Batting for both teams: How some bisexuals find themselves stuck in the middle


By Jeffrey Tripoli
February 6, 2008


Photo by Chantal Anderson.

Batting for both teams

American society has a strange obsession with labels of all kinds. In these politically correct times, everyone apart from an increasingly obscure standard of the “norm” is assigned a label and cause, as if being anything other than a WASP is a cross to bear.

There seems to be this compulsion in society to define people by their sexuality, through a strange and narrow-minded dichotomous classification. You’re either “straight,” “gay” or somewhere in between.

It’s the much-maligned “in-between” that consistently evades comprehension from the general populous. There are so many myths and misconceptions about bisexuality that have, for whatever reason, made it acceptable to ostracize this particular cross-section of our über-labeled people.

I was talking to a co-worker not too long ago who told me that she didn’t believe in bisexuality — people either like one sex or the other. This is mind-boggling to me. Would anyone have the audacity to tell someone who said they were gay that there was, indeed, no such thing as homosexuality? Of course not. On the same token, it wouldn’t be appropriate to tell someone who identifies as straight that “everyone’s at least a little bit gay.”

Obviously it’s the norm to identify as straight, and it’s increasingly more acceptable to identify as gay. I find as a bisexual male that it’s a significantly different battle. As someone who does indeed find members of both sexes appealing, it’s appalling how closedminded most girls are toward the concept of dating a bisexual male. When I’ve asked girls if they would be open to dating a bisexual guy, most of them were hesitant. What, I asked them, is your rationale? Responses were ignorant at the least and flat out phobic at the worst.

One common theme I’ve heard from girls is this fear that a bisexual boyfriend would likely cheat on them with a guy. Let me put this to rest: When I’m in a relationship, regardless of the shape of my partner’s genitalia, I have no intention of cheating on him or her. When I’m wholly committed to someone, I don’t think about others I find attractive. Your straight boyfriend is just as likely to cheat on you with another girl as your bisexual boyfriend is to do the same with a guy.

----

» **ACTIVITY LIST**:
1/ Answer these questions about the article on bisexuality:
(a) What did the writer's co-worker say she didn't believe in?
(b) What fear about a bisexual boyfriend does the writer say girls commonly express?
(c) Who is credited with the photo?
2/ Resume the article on bisexuality after its last sentence, writing a few more paragraphs in the same voice.
You can ignore the lines that come after the article.

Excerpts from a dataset
----

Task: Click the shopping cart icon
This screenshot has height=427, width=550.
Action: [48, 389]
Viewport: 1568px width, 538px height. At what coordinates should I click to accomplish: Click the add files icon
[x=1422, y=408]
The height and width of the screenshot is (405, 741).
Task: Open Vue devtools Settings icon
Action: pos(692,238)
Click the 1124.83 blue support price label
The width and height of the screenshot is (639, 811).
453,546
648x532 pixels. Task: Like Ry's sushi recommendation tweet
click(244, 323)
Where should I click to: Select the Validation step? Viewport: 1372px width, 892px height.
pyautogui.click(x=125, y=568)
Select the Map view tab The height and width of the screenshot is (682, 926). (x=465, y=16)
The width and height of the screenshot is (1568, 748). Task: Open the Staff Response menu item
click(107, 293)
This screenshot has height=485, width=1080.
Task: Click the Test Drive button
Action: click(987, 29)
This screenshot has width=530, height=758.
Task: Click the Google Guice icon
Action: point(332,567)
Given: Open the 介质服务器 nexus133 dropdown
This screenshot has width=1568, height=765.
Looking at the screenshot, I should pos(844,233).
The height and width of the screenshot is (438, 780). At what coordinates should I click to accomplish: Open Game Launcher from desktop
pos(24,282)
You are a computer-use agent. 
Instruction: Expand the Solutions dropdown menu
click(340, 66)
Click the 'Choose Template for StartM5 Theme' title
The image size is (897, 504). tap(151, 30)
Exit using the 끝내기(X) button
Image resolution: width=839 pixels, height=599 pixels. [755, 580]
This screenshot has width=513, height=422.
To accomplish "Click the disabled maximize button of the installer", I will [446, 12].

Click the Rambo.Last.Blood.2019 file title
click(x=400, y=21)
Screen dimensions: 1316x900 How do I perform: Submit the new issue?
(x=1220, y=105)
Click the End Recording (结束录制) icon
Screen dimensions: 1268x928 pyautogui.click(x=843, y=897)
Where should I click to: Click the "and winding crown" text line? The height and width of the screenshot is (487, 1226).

----

» **RESPONSES BY ITEM NUMBER**:
1/
(a) Bisexuality
(b) That he would likely cheat on them with a guy
(c) Chantal Anderson

2/
A lot of girls have this irrational fear that they are more likely to contract an STI from a bisexual guy than from a straight guy. STIs are not confined to one particular sexual lifestyle. Yes, HIV is prevalent in the homosexual community, but most people infected with HIV/AIDS are males who identify as straight.

My favorite response is that it would just be “weird” to date a bisexual guy. There’s this prevailing doubt in girls that leads them to believe they could never provide everything that a bisexual guy is looking for in a sexual relationship. This is almost the same as declaring that there’s no such thing as bisexuality — in making this leap, you’re assuming that the same bisexual guy could get everything he needs from another guy, which would make him, well, gay.

Unlike the labels “straight” and “gay,” which are both entirely one thing or another, bisexuality encompasses a broad spectrum which is incredibly hard to define or assign a set of stereotypical attributes to. Basically, people fear what they don’t understand. If most people are either straight or gay, then bisexuals are in an intangible and indistinguishable minority.

Here’s a solution, folks: Let’s just not define one another by our sexual preferences. When it comes down to it, a relationship is between two people (unless you’re into other things — but that’s a different story). If there is an understanding and mutual attraction between those two people, nothing else should matter.